Until it secures government funding, Nisa Homes will continue to fundraise the up to $1 million it needs each year to cover operating costs at its five locations. While the home does its best to help as many women as possible, women are still constantly on a waiting list.
Since 2015, Nisa Homes has provided space to 549 women and children. That’s not quite a quarter of the more than 2,400 who’ve asked for one.
Youssef is thankful, though, that the community is a strong supporter of Nisa Homes. So many people understand that without it, Muslim women fleeing violence would have nowhere else to turn, she says.
“We had a client recently tell us she was staying at another shelter and the other clients in the room she was in refused to stay with her because she was Muslim,” Youssef says. “We’ve had other clients that had garbage thrown at them.”
Other women have shared stories of further Islamophobic violence with her, Youssef says, including instances in which their hijabs were pulled off.
In 2013, after about 21 years of marriage and abuse, Farah was able to leave her husband.
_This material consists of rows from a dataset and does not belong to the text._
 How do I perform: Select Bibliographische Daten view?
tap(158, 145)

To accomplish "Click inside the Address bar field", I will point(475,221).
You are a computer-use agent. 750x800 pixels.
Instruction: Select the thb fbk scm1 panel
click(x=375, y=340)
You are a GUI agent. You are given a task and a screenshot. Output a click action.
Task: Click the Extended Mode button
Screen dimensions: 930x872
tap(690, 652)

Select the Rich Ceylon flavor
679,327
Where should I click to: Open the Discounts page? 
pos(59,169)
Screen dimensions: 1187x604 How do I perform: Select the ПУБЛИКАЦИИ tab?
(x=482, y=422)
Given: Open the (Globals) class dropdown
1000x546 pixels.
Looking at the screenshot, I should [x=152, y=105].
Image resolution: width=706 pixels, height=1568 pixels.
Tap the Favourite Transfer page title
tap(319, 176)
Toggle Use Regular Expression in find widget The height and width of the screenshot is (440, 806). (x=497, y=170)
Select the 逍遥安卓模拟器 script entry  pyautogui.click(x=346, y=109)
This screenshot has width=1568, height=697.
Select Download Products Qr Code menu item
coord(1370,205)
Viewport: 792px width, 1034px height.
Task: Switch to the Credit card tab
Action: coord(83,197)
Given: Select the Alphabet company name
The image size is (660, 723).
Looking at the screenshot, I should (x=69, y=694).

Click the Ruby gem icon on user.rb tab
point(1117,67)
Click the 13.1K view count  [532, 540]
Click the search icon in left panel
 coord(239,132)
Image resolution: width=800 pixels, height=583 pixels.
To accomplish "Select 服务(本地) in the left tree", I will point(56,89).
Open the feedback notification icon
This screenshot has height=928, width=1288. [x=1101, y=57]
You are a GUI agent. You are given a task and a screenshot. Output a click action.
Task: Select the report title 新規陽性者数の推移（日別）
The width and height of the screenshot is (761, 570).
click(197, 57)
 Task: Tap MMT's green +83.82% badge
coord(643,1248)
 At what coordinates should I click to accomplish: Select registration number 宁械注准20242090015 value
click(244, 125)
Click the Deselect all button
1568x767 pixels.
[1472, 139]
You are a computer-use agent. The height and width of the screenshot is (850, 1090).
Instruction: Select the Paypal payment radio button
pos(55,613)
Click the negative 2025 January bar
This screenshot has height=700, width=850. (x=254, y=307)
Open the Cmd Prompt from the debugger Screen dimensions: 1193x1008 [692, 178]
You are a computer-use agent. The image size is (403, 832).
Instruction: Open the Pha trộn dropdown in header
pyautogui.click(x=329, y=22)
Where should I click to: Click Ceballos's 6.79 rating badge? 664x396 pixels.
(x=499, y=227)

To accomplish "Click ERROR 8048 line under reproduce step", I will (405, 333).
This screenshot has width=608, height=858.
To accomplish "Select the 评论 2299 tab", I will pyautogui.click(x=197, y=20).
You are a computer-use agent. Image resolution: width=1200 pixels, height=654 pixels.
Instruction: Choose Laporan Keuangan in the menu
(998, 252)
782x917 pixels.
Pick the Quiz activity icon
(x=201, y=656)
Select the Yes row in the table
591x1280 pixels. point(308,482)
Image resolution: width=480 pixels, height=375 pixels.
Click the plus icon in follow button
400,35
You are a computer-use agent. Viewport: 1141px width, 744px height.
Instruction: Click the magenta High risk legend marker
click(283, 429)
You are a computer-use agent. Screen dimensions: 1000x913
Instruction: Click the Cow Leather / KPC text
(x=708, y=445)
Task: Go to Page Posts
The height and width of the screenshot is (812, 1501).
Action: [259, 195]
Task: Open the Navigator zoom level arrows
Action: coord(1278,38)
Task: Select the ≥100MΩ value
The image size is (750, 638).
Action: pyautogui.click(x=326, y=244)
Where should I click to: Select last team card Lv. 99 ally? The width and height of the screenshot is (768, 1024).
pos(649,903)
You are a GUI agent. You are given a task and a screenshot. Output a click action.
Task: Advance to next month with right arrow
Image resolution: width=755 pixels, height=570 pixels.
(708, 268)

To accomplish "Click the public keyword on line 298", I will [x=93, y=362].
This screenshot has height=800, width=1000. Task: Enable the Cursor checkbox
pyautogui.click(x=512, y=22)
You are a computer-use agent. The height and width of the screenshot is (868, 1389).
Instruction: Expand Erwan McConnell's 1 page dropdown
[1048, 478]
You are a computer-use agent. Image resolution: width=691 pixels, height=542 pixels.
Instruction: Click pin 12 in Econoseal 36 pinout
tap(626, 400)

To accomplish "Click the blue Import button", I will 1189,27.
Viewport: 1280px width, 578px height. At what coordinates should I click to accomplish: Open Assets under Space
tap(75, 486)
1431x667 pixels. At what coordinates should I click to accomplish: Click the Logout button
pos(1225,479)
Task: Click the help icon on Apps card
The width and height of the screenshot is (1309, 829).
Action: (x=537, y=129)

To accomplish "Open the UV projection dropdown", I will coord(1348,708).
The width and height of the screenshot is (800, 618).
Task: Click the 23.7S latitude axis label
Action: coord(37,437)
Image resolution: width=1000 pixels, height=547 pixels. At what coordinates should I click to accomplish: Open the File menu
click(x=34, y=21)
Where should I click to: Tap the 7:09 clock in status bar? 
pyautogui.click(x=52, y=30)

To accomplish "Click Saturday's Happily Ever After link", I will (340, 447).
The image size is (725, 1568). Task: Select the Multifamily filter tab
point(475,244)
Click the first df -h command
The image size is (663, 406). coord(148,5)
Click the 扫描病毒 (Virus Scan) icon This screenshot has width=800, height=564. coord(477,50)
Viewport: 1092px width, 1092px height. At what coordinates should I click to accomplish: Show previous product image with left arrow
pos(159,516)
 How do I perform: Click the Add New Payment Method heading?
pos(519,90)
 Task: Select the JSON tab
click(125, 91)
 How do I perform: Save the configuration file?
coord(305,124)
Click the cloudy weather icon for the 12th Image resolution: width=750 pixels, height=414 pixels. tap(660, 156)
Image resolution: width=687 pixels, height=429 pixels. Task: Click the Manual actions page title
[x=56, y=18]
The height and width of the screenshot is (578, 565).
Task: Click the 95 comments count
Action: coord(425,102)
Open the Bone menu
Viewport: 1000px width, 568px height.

She agreed to his two demands: she wouldn’t receive a single penny in the divorce and she would immediately move back to Pakistan, where Farah and her husband immigrated from in 1992.
But when Farah came to Canada briefly in 2017 to visit her two daughters — now in their 20s — they began criticizing her for leaving.
“My kids started blaming me, telling me: ‘You’re not a good mother, you left us.’”
Strong-armed by her daughters, Farah came back to Canada in April 2019, about five years after she’d left. But despite their insistence that she come back, they didn’t want to live with their mother, nor did they offer her support in a country where she was once again starting from scratch. Farah was left without a job, money or family support.
WATCH: What is violence against women?
And then, she heard through a friend of a friend about Nisa Homes.
Those two and a half months, when she slept in the single bed by the window, are when Farah says she learned to take charge of her own life.
That’s because Nisa Homes is a transition house, Youssef says, a place meant to shelter women safely while giving them the tools not only to leave violence but to learn to sustain themselves.
“I was in Canada for so long and I didn’t know so many basic things. I was kept away from all that,” Farah says. “They helped me a lot, from getting bus passes to applying for a job, finding housing to mental health.”
At Nisa Homes, there is halal food for the women, special programming during the fasting month of Ramadan and Eid parties complete with donated gifts for the children. Farah didn’t have to worry about Islamophobia.
“We give women that time to find safety but also to start looking into more permanent solutions,” Youssef says.
That means once a woman feels at home, she says, the priority is to prepare her to leave — to find her own permanent home.
There are two caseworkers at each Nisa Homes location who meet individually with residents like Farah, helping them with their unique legal issues and helping them find housing and access physical and mental health care. On Tuesdays, there is a revolving door of seminars on topics to help people start fresh, such as how to apply for immigration, file taxes and continue their education.
For Farah, that meant culinary classes.
She works now as a chef at a Pakistani restaurant. She’s best known for her haleem, a thick soup made with lentils and meat. She cooks on her own terms and for her own money. It’s all she wanted.
“I’m happy with what I have,” she says. “I wanted just a comfortable life, that’s it.”